In a move that surprised exactly no one who understands how electricity works, NASA this week announced that, due to funding issues, it had to put its iconic Hubble and Chandra space telescopes on life support. This is not to be confused with an inspirational kind of life support where we rally around a noble cause and everything ends triumphantly, but rather the actual procedural kind where NASA files many memos and mutes cameras in very expensive Zoom calls.
The Hubble Space Telescope, which has been diligently photographing the cosmos since 1990 and occasionally suffering from existential crises in the form of gyroscope malfunctions, is currently operating in a single-gyro mode. This means it is partially functional, much like anyone on a red-eye flight with a toddler and no headphones. The result is a slower and less precise operation, though it can still peer into deep space and make you feel utterly insignificant, just a tad more leisurely now.
Chandra, Hubble’s X-ray sibling and the brooding goth of the space telescope family, is also seeing operational cutbacks. The observatory, which stares unblinkingly at high-energy phenomena in the universe while humming Cure lyrics internally (probably), faces reduced observations despite still being in good health technically.
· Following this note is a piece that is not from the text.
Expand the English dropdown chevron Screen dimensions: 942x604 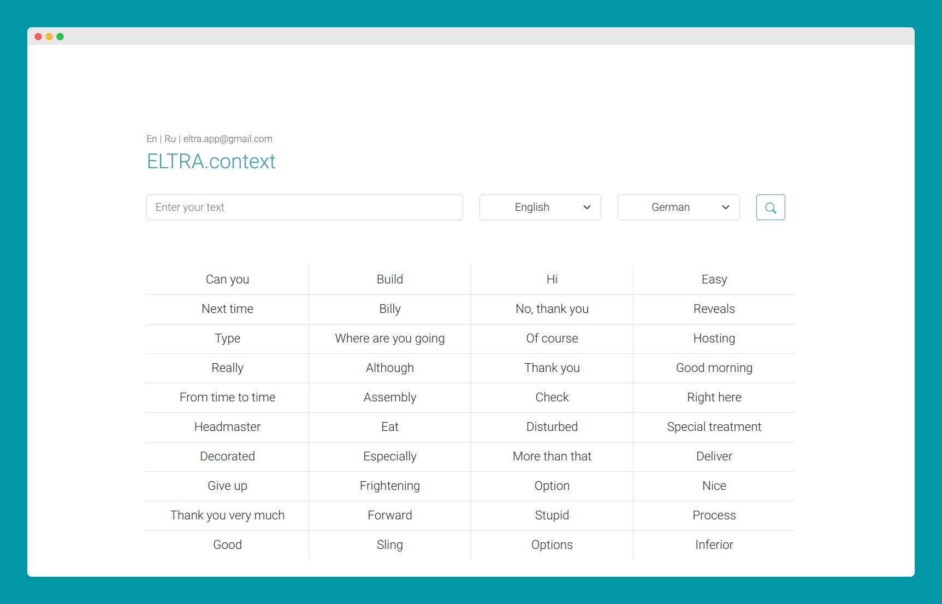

Its science-collecting activities are now scheduled with fewer hours, which is a bit like telling Sherlock Holmes he’s allowed two clues a week due to budget constraints.
NASA’s reasoning, as ever, is financial, because apparently looking into the origins of the universe and unlocking the mysteries of dark matter are not quite as glamorous to fund as, say, printing more paperwork. Operating funds for these storied telescopes, which cost a fraction of what your average flamethrower-toting billionaire spends launching cars into orbit, are being redirected to newer missions like the Nancy Grace Roman Space Telescope and the European-led Athena mission that has the enthusiasm of youth and the bonus of being basically paid for by someone else.
Meanwhile, astronomers are gently mourning the decision, some with polite op-eds and some with tweets heavier in subtext than a Jane Austen novel. They argue rightly that newer missions, while exciting, are not direct replacements for Hubble or Chandra, much like a promising new intern cannot simply step into the shoes of the department’s only expert who actually knows how the printer works.
So while Hubble and Chandra may not be gone, they are certainly now on what we in the business call the slow train to obscurity, waving gently from the windows as more modern missions prepare to rocket past with shiny tools and questionable acronyms.
Turns out, even in space, nostalgia has a budget ceiling.